Assignment: Every record must be copied exactly, from first line to last.

[Stored data entries]
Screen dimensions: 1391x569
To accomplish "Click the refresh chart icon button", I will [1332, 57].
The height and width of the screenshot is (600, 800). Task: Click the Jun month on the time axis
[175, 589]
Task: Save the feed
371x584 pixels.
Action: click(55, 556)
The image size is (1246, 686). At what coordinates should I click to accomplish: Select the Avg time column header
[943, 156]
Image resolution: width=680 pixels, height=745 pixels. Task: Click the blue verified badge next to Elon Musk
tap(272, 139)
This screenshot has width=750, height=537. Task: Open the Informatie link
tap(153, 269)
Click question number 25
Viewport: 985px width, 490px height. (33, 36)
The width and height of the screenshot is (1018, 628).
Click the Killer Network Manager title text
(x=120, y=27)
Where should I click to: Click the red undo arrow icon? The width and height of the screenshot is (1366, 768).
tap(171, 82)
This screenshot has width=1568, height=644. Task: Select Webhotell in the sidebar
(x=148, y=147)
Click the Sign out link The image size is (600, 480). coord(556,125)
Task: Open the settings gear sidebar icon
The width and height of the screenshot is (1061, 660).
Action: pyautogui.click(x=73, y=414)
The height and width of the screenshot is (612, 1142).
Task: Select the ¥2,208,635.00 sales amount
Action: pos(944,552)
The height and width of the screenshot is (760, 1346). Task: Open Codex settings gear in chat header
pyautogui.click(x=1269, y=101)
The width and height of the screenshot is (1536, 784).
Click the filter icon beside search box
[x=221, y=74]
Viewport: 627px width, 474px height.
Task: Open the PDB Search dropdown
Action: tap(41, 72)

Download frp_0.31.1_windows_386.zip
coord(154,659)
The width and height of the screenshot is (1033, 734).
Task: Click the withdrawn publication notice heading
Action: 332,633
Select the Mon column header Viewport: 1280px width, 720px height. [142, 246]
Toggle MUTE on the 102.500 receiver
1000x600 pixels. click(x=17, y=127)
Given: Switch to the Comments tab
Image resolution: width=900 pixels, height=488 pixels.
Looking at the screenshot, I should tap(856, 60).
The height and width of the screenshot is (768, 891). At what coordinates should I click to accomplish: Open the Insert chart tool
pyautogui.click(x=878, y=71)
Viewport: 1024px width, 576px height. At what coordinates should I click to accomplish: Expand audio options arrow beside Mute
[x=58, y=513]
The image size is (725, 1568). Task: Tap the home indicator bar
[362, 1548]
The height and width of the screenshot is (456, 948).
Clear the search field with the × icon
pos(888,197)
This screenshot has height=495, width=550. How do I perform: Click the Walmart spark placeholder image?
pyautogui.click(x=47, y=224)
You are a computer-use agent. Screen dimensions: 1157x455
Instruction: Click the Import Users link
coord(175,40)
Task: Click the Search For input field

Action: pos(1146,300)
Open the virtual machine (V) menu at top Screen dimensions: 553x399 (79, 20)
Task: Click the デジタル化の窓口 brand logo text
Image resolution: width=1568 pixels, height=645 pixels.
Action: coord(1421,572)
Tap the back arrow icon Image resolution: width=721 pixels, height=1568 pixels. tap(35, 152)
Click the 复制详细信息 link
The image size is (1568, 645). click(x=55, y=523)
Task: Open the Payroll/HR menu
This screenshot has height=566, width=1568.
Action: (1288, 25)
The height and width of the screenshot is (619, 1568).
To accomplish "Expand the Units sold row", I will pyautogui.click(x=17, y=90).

Result for this exercise:
Screen dimensions: 1391x569
To accomplish "Click the refresh chart icon button", I will [1332, 57].
The height and width of the screenshot is (600, 800). Task: Click the Jun month on the time axis
[175, 589]
Task: Save the feed
371x584 pixels.
Action: click(55, 556)
The image size is (1246, 686). At what coordinates should I click to accomplish: Select the Avg time column header
[943, 156]
Image resolution: width=680 pixels, height=745 pixels. Task: Click the blue verified badge next to Elon Musk
tap(272, 139)
This screenshot has width=750, height=537. Task: Open the Informatie link
tap(153, 269)
Click question number 25
Viewport: 985px width, 490px height. (33, 36)
The width and height of the screenshot is (1018, 628).
Click the Killer Network Manager title text
(x=120, y=27)
Where should I click to: Click the red undo arrow icon? The width and height of the screenshot is (1366, 768).
tap(171, 82)
This screenshot has width=1568, height=644. Task: Select Webhotell in the sidebar
(x=148, y=147)
Click the Sign out link The image size is (600, 480). coord(556,125)
Task: Open the settings gear sidebar icon
The width and height of the screenshot is (1061, 660).
Action: pyautogui.click(x=73, y=414)
The height and width of the screenshot is (612, 1142).
Task: Select the ¥2,208,635.00 sales amount
Action: pos(944,552)
The height and width of the screenshot is (760, 1346). Task: Open Codex settings gear in chat header
pyautogui.click(x=1269, y=101)
The width and height of the screenshot is (1536, 784).
Click the filter icon beside search box
[x=221, y=74]
Viewport: 627px width, 474px height.
Task: Open the PDB Search dropdown
Action: tap(41, 72)

Download frp_0.31.1_windows_386.zip
coord(154,659)
The width and height of the screenshot is (1033, 734).
Task: Click the withdrawn publication notice heading
Action: 332,633
Select the Mon column header Viewport: 1280px width, 720px height. [142, 246]
Toggle MUTE on the 102.500 receiver
1000x600 pixels. click(x=17, y=127)
Given: Switch to the Comments tab
Image resolution: width=900 pixels, height=488 pixels.
Looking at the screenshot, I should tap(856, 60).
The height and width of the screenshot is (768, 891). At what coordinates should I click to accomplish: Open the Insert chart tool
pyautogui.click(x=878, y=71)
Viewport: 1024px width, 576px height. At what coordinates should I click to accomplish: Expand audio options arrow beside Mute
[x=58, y=513]
The image size is (725, 1568). Task: Tap the home indicator bar
[362, 1548]
The height and width of the screenshot is (456, 948).
Clear the search field with the × icon
pos(888,197)
This screenshot has height=495, width=550. How do I perform: Click the Walmart spark placeholder image?
pyautogui.click(x=47, y=224)
You are a computer-use agent. Screen dimensions: 1157x455
Instruction: Click the Import Users link
coord(175,40)
Task: Click the Search For input field

Action: pos(1146,300)
Open the virtual machine (V) menu at top Screen dimensions: 553x399 (79, 20)
Task: Click the デジタル化の窓口 brand logo text
Image resolution: width=1568 pixels, height=645 pixels.
Action: coord(1421,572)
Tap the back arrow icon Image resolution: width=721 pixels, height=1568 pixels. tap(35, 152)
Click the 复制详细信息 link
The image size is (1568, 645). click(x=55, y=523)
Task: Open the Payroll/HR menu
This screenshot has height=566, width=1568.
Action: (1288, 25)
The height and width of the screenshot is (619, 1568).
To accomplish "Expand the Units sold row", I will pyautogui.click(x=17, y=90).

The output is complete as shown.